About that Reader trick
Reader can be used to track local bindings, but tracking all bindings can be more difficult.
Published:
There is an interesting post on Solomon's Blog about how the Reader monad in Haskell can be used to model variable bindings in an interpreter, which he calls "that one cool reader trick."
For those unfamiliar with Reader
, it represents a computation which can reference some environment and execute sub-computations in a modified environment. Concretely, this is often used in Haskell apps to reference some kind of initial configuration or context that's needed throughout. It would often be a pain to manually pass this environment to every function that requires it, so instead, we wrap the computation in a Reader
monad and then retrieve the environment when necessary with the ask
function.
As Solomon writes, and as shown in the example usage of Reader
in the documentation, we may also use Reader
to manage variable bindings in an interpreter.
However, it's important to note that this is only useful if you want to interpret a language without global variables or mutation. This makes Reader
a bad abstraction for modeling variable binding in, say, the Scheme programming language, which crucially has both of these (define
for global variables and set!
for mutation). Unfortunately, Reader
is used to model environments in the Write You a Scheme Version 2.0 tutorial (WYAS 2), which I think is basically incorrect.

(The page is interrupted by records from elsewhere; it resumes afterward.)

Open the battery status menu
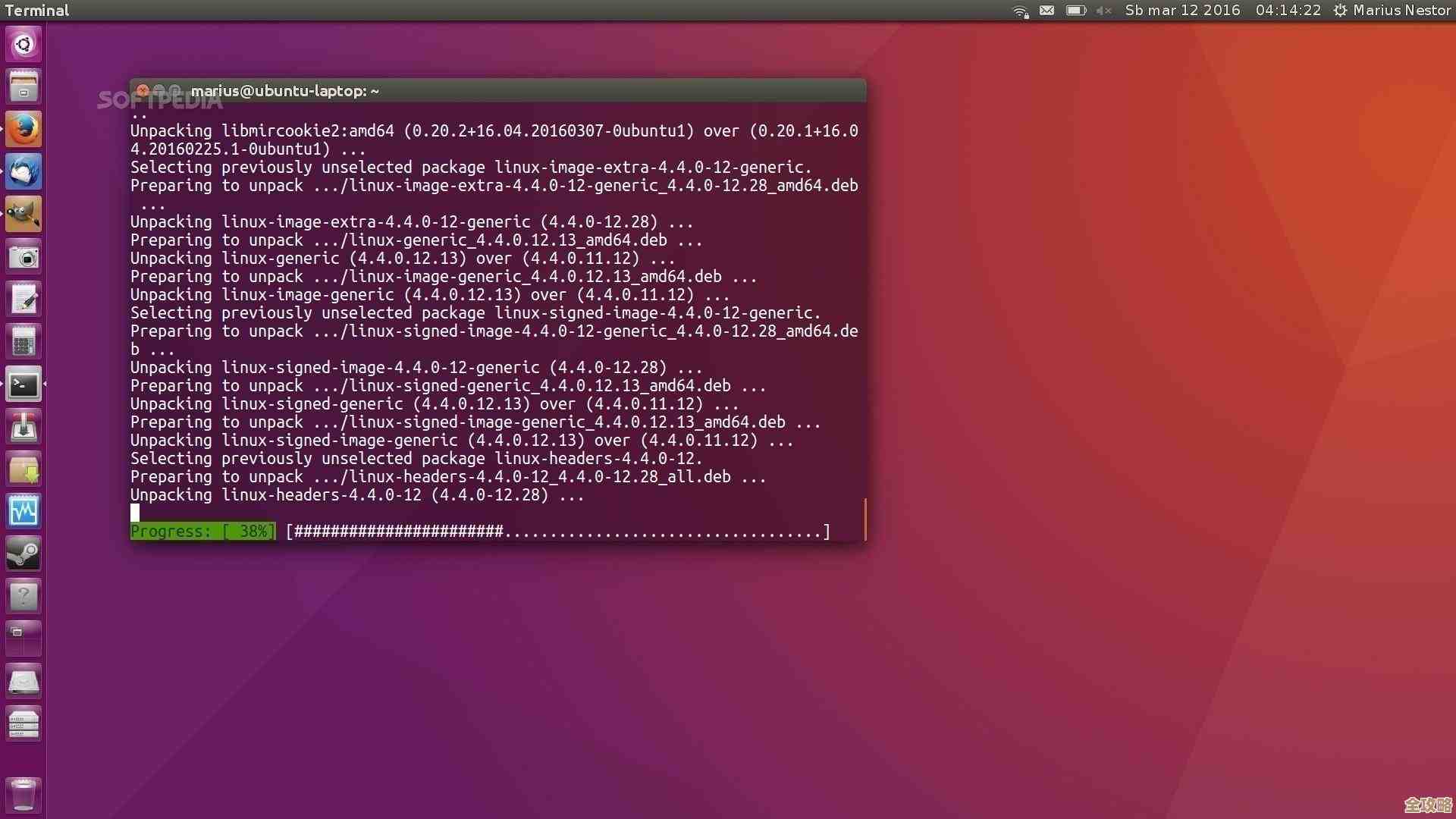Image resolution: width=1456 pixels, height=819 pixels. click(1076, 11)
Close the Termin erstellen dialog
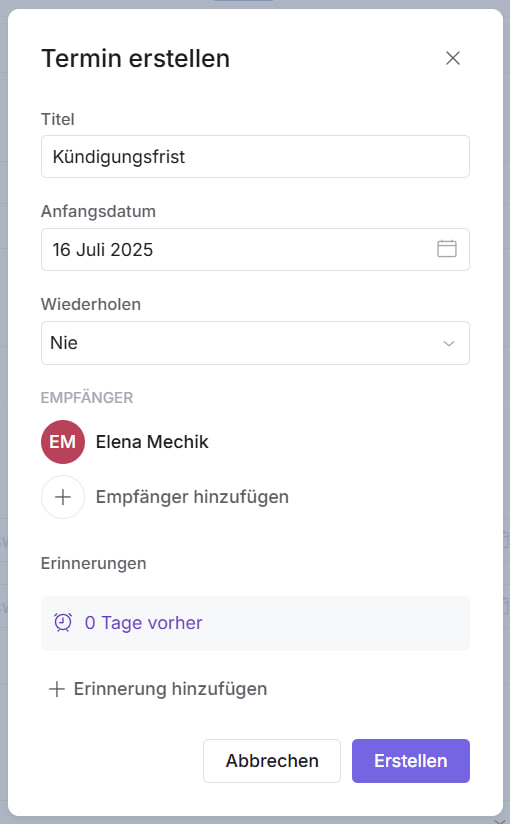The height and width of the screenshot is (824, 510). (453, 58)
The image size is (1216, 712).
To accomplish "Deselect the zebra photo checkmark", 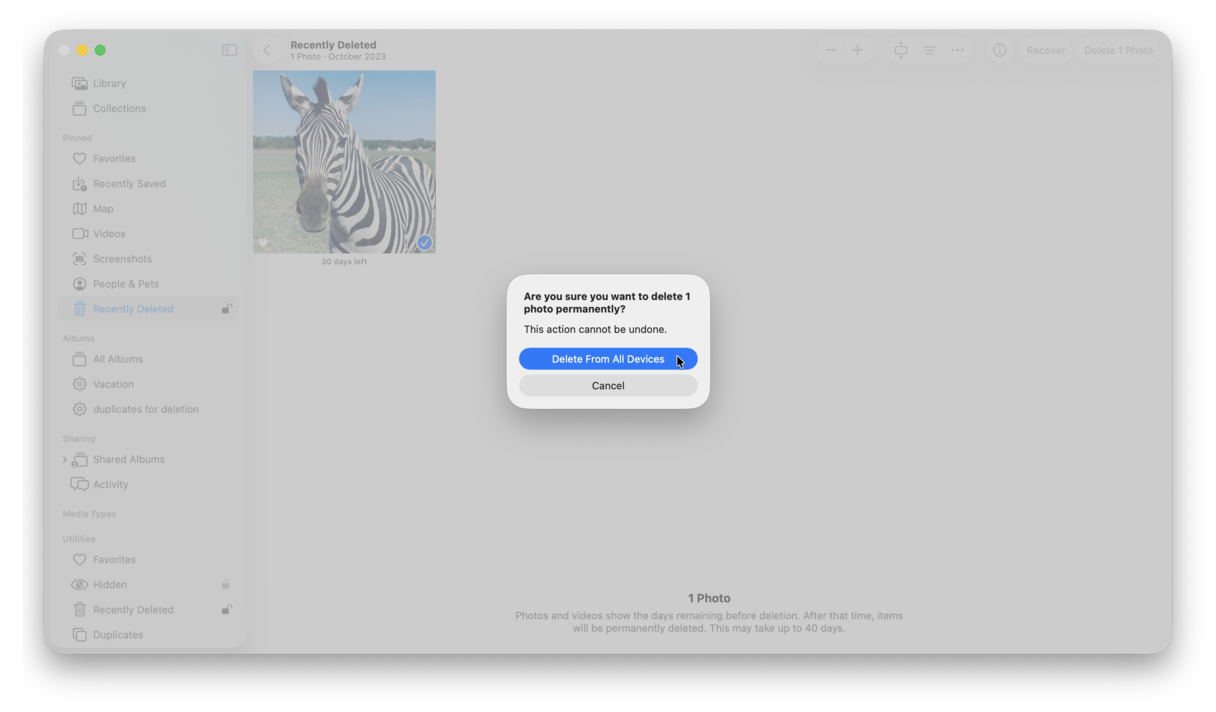I will click(x=423, y=241).
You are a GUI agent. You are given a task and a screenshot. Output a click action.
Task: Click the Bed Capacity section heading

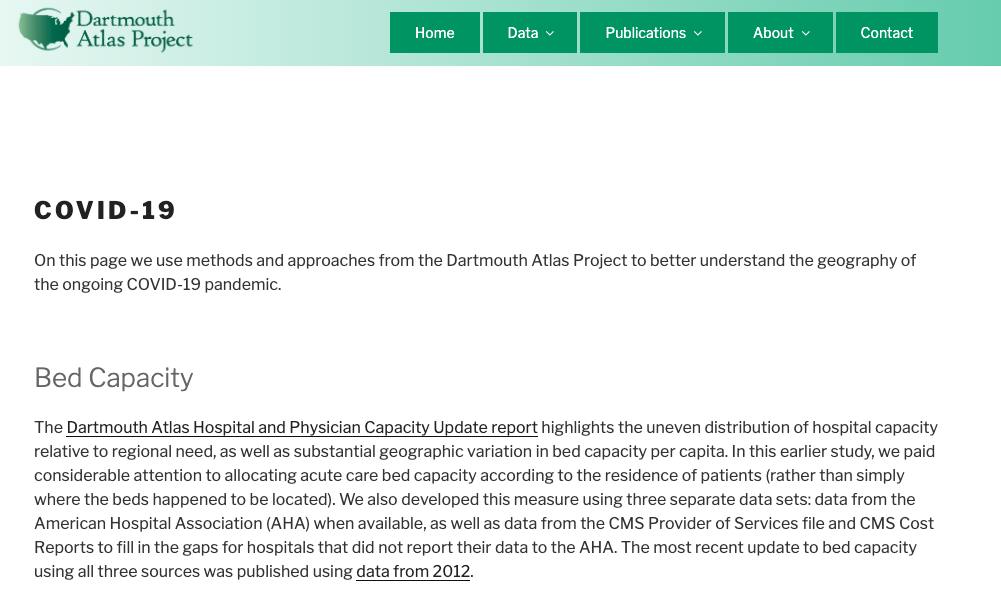[114, 377]
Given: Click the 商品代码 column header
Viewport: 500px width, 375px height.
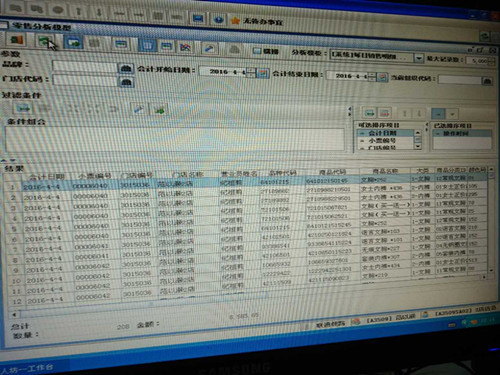Looking at the screenshot, I should 332,172.
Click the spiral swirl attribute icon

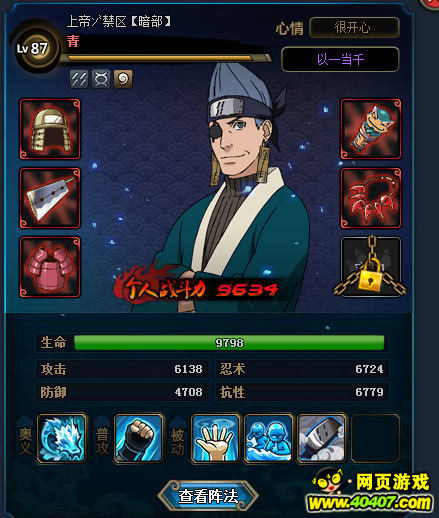(x=123, y=79)
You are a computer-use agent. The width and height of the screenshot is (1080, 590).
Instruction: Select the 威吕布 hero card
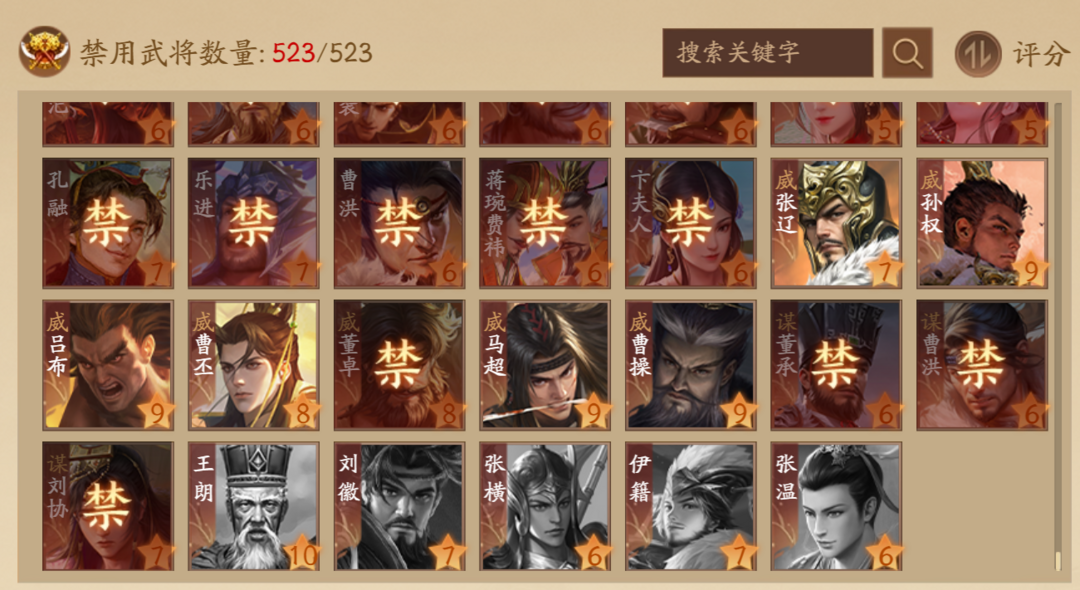pos(108,365)
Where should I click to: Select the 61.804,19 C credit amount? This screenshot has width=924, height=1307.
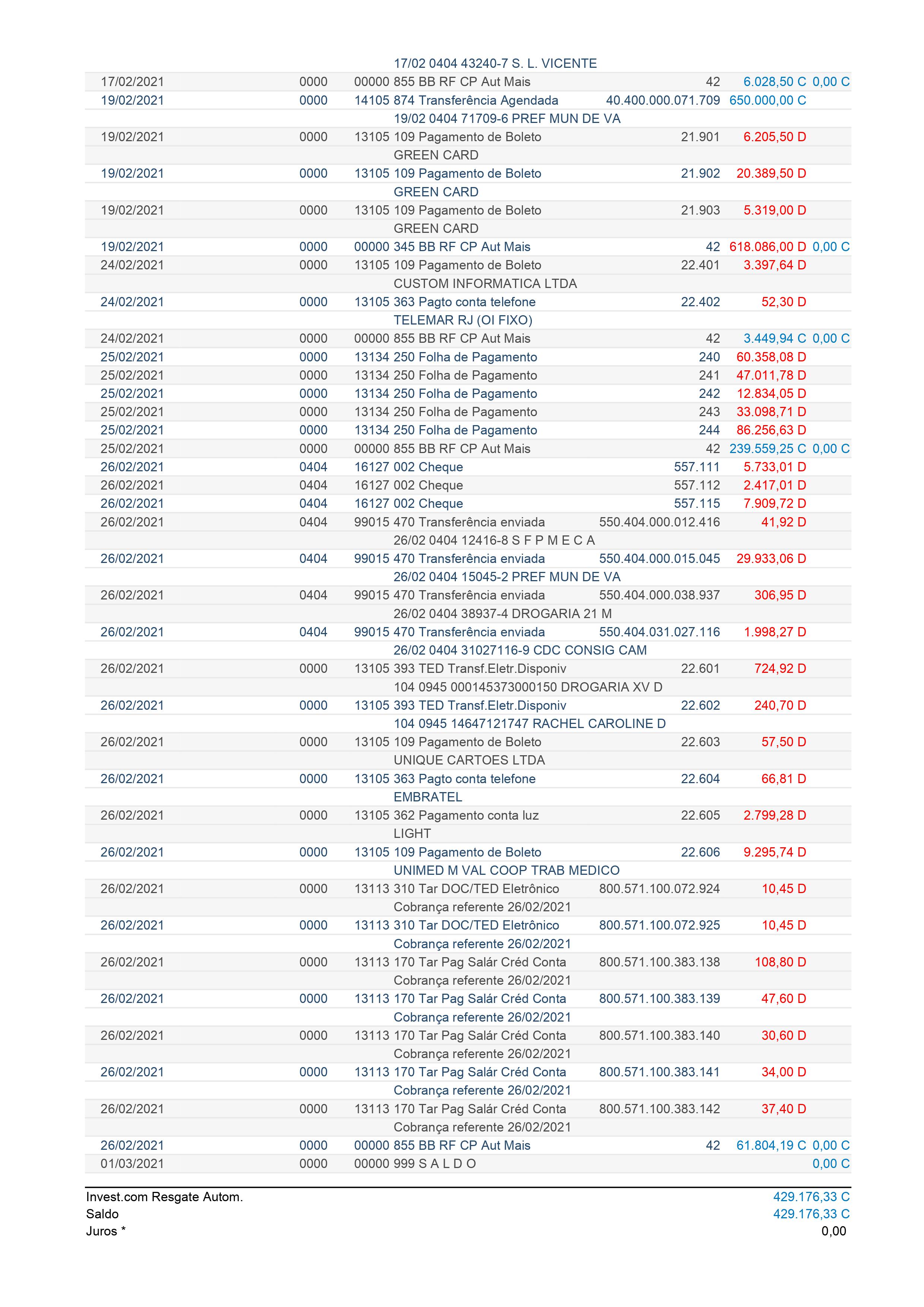771,1145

In this post, I will show how Reader
can be used to model local bindings, and why it's insufficient to represent mutable or global bindings.
A tiny interpreter
Let's say we want to interpret a language with integer variables and Lisp syntax:
(let (x 10)
x)
All our tiny language has are literal expressions (like 10
), variable expressions like the x
on the second line, and let expressions, like the whole block. When we evaluate the let expression, we traverse the abstract syntax tree (AST), and eventually get the result, which is just the value 10
.
In our interpreter, we represent expressions with a data type called Expr
1:
data Expr
= Literal Integer
| Var String
| Let String Expr Expr -- name, value, body
An expression is either a literal integer, a variable which holds an string name, or a let expression, which has a name, a value, and a body.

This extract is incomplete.